[Exercise A]:
Since what year has Malcolm Gladwell been a staff writer with The New Yorker, according to the book review?
[Exercise B]:
Extract the book review's passage from "Clinton and Regan" to "good mental workout.", word for word.

[Quoted passage]:
What the Dog Saw

Malcolm Gladwell has been a staff writer with The New Yorker magazine since 1996. I had read The Tipping Point: How Little Things Make a Big Difference and thought I would give another of his books a try. Gladwell is eloquent, organized and thorough in his research. He lays out his perspective in a methodical yet entertaining manner.

What the Dog Saw: And Other Adventures covers a wide variety of topics from a Catholic doctor who created the birth control pill to the women who did copy writing for hair care products in the 50’s to why ketchup only has one popular variety. The book is divided into three parts 1. Obsessives, Pioneers, and Other Varieties of Minor Genius 2. Theories, Predictions, and Diagnoses 3. Personality, Character, and Intelligence. In all of the sections, Gladwell poses his main question for him to research and then constructs a whole story around it. What’s the difference between panicking and choking? How do we know whether someone is bad, or smart, or capable of doing something really well? What if we look at that problem through someone else’s eyes, from inside someone else’s head?

In the title subject, having to to with a profile of “The Dog Whisperer,” Cesar Millan, Gladwell discusses in detail about why Milan does what he does, how he does what he does, and even “what the dog saw” from Milan’s interaction with the dog, I particularly liked the discussion on body movement.

In analyzing body movement, one looks at how is weight shifted, how fluid and symmetrical is it, what effort does it involve, is it direct or indirect, is it quick or slow, strong or light, what is the intention, is it bound or free, what is the precision? Is the posture and gesture in harmony? This is called phrasing. Great communicators match intent with phrasing.

Clinton and Regan had great phrasing. Bush W, not so much. W swayed metronomically back and forth with a gaze, a squinty fixated look. It is primitive, regressed, adolescent, eternally boyish. He moves like a boy even when event calls for a grown up response. Not a great communicator. Since the Democratic and Republican Conventions were in progress as I explored this topic, communication phrasing was salient.

Gladwell explores so many topics in such a thorough manner that I’m left exhausted by the end. A good mental workout.

Curiosity about the interior life of other people’s day-to-day work is one of the most fundamental of human impulses.”

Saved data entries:

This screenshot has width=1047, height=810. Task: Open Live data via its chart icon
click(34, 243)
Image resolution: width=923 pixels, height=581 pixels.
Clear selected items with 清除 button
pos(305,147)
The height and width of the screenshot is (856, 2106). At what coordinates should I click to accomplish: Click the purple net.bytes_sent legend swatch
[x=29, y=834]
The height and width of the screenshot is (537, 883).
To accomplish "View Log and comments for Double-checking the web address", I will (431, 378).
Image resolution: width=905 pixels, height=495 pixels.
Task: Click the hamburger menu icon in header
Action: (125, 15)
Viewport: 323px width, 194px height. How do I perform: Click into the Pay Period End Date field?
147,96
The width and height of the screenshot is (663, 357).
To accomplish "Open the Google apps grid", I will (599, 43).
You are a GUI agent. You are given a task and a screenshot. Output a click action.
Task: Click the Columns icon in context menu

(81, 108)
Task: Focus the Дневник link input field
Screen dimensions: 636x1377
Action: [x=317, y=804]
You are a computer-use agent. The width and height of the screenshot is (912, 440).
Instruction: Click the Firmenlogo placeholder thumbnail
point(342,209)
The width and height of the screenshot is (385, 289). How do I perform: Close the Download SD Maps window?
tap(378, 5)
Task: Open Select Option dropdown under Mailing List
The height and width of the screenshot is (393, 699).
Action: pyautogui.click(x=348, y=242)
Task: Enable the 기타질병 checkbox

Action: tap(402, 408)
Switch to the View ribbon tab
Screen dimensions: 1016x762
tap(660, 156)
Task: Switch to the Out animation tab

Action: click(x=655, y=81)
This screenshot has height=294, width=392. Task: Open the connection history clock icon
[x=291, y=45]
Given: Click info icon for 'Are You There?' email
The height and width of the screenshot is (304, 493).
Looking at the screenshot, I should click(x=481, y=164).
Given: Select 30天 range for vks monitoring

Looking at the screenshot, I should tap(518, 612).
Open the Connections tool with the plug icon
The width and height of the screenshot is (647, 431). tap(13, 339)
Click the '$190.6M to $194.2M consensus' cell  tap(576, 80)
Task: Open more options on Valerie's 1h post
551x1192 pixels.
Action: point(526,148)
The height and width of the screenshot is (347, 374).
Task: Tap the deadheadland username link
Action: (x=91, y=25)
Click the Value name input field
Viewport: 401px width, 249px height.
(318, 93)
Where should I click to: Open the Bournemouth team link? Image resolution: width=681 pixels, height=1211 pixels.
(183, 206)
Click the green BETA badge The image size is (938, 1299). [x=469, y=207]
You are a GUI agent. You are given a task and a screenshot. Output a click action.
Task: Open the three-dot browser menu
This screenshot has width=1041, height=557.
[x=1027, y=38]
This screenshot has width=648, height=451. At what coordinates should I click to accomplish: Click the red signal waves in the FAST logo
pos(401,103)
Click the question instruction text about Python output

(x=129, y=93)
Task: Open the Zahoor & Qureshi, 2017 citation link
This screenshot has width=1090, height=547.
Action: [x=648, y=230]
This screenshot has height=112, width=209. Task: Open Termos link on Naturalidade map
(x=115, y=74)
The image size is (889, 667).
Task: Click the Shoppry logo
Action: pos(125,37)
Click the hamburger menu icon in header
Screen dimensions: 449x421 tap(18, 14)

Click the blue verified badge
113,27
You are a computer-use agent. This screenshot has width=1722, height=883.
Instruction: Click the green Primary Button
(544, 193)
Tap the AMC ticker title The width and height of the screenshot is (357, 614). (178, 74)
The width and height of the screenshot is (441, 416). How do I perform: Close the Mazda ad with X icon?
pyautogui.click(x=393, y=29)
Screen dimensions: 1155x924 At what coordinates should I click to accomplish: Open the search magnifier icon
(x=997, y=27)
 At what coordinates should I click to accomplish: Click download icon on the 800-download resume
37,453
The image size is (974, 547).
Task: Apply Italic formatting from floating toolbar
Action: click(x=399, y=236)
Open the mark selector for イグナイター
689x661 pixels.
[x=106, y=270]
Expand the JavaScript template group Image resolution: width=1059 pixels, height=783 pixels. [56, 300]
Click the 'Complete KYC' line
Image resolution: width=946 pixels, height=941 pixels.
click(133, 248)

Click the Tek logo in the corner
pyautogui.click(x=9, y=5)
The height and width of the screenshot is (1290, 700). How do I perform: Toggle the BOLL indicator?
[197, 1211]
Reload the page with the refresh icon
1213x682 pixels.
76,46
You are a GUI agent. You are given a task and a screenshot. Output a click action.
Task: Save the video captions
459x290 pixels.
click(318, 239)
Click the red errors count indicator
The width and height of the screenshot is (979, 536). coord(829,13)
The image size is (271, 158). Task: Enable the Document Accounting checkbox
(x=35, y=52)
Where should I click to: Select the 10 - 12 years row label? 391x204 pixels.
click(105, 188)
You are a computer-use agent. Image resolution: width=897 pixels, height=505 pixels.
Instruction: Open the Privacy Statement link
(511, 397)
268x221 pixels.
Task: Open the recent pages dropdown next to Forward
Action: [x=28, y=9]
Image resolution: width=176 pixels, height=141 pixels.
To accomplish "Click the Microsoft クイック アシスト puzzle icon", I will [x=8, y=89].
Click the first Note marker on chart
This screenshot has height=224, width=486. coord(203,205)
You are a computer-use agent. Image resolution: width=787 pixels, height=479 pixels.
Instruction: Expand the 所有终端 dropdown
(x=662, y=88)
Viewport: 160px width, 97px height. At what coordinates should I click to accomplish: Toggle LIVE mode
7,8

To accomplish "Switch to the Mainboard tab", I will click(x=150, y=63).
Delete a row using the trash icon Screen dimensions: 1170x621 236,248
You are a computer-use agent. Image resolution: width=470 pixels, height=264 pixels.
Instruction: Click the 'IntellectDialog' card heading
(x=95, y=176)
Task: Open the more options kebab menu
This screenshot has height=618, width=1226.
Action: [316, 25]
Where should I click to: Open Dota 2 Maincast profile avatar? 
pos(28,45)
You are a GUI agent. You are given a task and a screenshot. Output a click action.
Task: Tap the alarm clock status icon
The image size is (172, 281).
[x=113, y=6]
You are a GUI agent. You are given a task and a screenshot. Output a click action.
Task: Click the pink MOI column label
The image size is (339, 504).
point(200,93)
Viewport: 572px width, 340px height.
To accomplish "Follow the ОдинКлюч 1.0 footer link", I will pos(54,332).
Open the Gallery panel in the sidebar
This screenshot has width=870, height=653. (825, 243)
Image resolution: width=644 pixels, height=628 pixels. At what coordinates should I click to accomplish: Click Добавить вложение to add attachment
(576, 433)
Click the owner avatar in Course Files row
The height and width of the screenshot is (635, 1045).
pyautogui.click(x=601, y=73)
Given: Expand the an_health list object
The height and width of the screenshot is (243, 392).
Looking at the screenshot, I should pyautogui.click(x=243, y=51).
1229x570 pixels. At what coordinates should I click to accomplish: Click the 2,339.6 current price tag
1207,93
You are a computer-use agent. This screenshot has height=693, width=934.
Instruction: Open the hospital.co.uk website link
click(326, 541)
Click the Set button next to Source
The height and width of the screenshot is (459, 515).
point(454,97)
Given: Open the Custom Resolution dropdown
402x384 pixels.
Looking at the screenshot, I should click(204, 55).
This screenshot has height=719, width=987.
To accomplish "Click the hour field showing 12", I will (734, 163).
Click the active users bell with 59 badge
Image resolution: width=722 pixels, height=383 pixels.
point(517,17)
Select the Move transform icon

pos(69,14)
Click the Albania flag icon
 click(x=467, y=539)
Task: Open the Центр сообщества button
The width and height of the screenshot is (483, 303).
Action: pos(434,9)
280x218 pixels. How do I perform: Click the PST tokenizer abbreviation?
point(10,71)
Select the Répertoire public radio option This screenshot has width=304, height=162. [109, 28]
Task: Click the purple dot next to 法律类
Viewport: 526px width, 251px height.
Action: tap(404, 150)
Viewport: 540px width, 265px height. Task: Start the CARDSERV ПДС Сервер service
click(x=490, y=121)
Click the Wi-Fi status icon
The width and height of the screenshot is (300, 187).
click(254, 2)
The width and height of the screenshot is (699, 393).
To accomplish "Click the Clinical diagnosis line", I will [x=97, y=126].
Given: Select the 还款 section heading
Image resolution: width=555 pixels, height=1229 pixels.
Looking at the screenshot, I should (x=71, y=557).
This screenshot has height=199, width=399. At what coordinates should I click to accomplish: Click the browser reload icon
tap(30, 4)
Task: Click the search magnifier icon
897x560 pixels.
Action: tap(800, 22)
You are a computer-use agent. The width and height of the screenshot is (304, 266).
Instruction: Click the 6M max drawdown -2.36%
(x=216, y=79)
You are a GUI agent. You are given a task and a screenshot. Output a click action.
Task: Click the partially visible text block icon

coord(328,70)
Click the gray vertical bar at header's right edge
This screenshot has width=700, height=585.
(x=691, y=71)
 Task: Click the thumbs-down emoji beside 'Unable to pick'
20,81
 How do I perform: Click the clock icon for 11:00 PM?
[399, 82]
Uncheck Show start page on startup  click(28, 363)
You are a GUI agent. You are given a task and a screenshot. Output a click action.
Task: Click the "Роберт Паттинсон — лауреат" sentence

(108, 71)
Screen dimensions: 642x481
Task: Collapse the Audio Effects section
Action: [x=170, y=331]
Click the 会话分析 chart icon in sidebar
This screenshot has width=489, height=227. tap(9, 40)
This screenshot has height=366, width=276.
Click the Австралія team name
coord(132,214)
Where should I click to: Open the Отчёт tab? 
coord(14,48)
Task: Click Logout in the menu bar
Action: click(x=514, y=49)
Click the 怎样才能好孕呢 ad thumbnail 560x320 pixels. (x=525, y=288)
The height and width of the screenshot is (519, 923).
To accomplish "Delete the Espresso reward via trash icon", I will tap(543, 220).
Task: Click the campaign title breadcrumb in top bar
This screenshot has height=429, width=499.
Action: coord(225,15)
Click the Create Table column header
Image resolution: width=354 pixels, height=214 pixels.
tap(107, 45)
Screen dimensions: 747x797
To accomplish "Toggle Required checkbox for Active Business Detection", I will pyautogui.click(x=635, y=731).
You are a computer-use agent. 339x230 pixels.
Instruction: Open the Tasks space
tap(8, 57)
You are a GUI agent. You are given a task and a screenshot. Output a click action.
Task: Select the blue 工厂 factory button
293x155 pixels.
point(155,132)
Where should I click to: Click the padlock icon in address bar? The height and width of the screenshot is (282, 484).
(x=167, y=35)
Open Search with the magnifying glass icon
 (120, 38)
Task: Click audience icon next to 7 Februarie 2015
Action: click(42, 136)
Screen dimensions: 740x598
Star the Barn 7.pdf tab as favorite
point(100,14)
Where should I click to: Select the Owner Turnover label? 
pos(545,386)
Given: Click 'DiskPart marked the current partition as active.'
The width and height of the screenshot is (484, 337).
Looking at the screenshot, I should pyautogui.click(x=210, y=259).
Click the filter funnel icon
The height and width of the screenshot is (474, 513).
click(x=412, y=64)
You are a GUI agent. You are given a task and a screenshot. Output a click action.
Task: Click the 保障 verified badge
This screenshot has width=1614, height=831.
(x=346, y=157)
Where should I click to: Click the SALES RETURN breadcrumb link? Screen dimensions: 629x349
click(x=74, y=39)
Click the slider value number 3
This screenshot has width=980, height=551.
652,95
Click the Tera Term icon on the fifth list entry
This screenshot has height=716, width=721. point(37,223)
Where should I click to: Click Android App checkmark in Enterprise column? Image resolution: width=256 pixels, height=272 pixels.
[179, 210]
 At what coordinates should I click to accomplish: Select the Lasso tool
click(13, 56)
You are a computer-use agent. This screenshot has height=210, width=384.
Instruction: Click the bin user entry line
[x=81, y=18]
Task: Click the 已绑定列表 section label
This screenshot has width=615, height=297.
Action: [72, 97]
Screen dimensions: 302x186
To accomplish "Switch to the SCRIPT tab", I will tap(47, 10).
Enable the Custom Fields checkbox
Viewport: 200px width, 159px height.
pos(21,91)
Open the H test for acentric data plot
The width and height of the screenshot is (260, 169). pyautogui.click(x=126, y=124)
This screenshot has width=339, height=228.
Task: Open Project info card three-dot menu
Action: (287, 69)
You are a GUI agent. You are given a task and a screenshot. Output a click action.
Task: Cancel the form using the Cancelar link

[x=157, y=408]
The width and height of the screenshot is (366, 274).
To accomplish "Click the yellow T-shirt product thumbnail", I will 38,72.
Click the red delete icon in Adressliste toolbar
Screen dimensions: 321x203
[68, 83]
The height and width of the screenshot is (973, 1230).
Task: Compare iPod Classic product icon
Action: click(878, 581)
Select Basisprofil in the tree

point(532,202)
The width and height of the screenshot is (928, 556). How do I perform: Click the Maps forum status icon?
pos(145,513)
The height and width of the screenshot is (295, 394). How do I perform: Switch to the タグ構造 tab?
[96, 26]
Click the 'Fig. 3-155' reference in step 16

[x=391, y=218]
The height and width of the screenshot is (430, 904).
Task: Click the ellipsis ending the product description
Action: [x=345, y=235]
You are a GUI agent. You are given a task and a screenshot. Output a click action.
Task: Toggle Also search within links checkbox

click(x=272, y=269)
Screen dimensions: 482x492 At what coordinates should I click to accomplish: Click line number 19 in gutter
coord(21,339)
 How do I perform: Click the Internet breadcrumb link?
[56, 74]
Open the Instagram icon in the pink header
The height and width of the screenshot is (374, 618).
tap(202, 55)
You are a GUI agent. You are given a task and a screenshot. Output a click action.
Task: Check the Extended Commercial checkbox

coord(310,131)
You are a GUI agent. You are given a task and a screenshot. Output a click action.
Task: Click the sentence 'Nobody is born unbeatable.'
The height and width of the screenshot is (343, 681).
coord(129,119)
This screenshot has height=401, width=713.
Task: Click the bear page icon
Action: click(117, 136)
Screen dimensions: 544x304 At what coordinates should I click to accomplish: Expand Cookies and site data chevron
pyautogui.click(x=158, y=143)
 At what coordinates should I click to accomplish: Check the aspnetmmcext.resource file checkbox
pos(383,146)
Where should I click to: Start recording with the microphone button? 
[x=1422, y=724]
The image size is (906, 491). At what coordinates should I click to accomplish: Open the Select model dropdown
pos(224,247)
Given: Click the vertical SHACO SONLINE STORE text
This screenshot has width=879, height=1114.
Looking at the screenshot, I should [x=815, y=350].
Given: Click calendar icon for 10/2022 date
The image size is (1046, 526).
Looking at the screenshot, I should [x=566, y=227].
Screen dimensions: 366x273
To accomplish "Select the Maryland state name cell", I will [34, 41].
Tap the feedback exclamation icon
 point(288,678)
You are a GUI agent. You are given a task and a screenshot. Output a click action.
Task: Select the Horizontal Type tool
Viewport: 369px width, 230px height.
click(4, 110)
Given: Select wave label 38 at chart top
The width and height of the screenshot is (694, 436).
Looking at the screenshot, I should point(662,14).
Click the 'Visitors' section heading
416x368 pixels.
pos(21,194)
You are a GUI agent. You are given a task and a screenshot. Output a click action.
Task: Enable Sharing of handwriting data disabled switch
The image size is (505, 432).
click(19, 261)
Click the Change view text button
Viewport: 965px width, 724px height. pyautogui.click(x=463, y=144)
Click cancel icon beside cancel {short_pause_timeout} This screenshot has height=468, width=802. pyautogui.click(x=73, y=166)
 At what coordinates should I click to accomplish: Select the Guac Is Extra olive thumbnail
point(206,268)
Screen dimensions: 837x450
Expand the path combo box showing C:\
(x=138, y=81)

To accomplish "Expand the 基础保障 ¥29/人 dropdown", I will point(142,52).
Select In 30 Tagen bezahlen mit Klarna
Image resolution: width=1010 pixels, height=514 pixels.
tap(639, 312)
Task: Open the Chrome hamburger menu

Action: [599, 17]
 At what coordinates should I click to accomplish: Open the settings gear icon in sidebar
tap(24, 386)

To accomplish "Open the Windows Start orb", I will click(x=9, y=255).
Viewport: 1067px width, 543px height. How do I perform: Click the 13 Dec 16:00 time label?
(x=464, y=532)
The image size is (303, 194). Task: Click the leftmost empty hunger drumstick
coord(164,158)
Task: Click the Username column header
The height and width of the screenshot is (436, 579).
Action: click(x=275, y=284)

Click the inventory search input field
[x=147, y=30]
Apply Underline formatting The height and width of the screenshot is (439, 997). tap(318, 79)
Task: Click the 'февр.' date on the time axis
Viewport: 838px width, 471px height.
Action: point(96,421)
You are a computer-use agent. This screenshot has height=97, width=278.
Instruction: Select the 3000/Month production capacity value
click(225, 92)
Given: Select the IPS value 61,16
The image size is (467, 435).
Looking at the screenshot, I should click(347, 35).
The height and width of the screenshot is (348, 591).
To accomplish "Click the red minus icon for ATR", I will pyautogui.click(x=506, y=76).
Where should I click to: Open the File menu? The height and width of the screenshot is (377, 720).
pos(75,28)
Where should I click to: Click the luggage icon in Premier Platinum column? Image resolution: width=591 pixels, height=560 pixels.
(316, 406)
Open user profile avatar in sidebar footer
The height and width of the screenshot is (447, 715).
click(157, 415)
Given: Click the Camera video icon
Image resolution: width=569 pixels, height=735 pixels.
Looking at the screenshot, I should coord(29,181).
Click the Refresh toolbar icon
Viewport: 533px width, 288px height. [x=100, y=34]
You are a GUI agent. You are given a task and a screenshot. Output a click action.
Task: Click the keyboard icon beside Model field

[Written answer A]:
Since 1996.

[Written answer B]:
Clinton and Regan had great phrasing. Bush W, not so much. W swayed metronomically back and forth with a gaze, a squinty fixated look. It is primitive, regressed, adolescent, eternally boyish. He moves like a boy even when event calls for a grown up response. Not a great communicator. Since the Democratic and Republican Conventions were in progress as I explored this topic, communication phrasing was salient.

Gladwell explores so many topics in such a thorough manner that I’m left exhausted by the end. A good mental workout.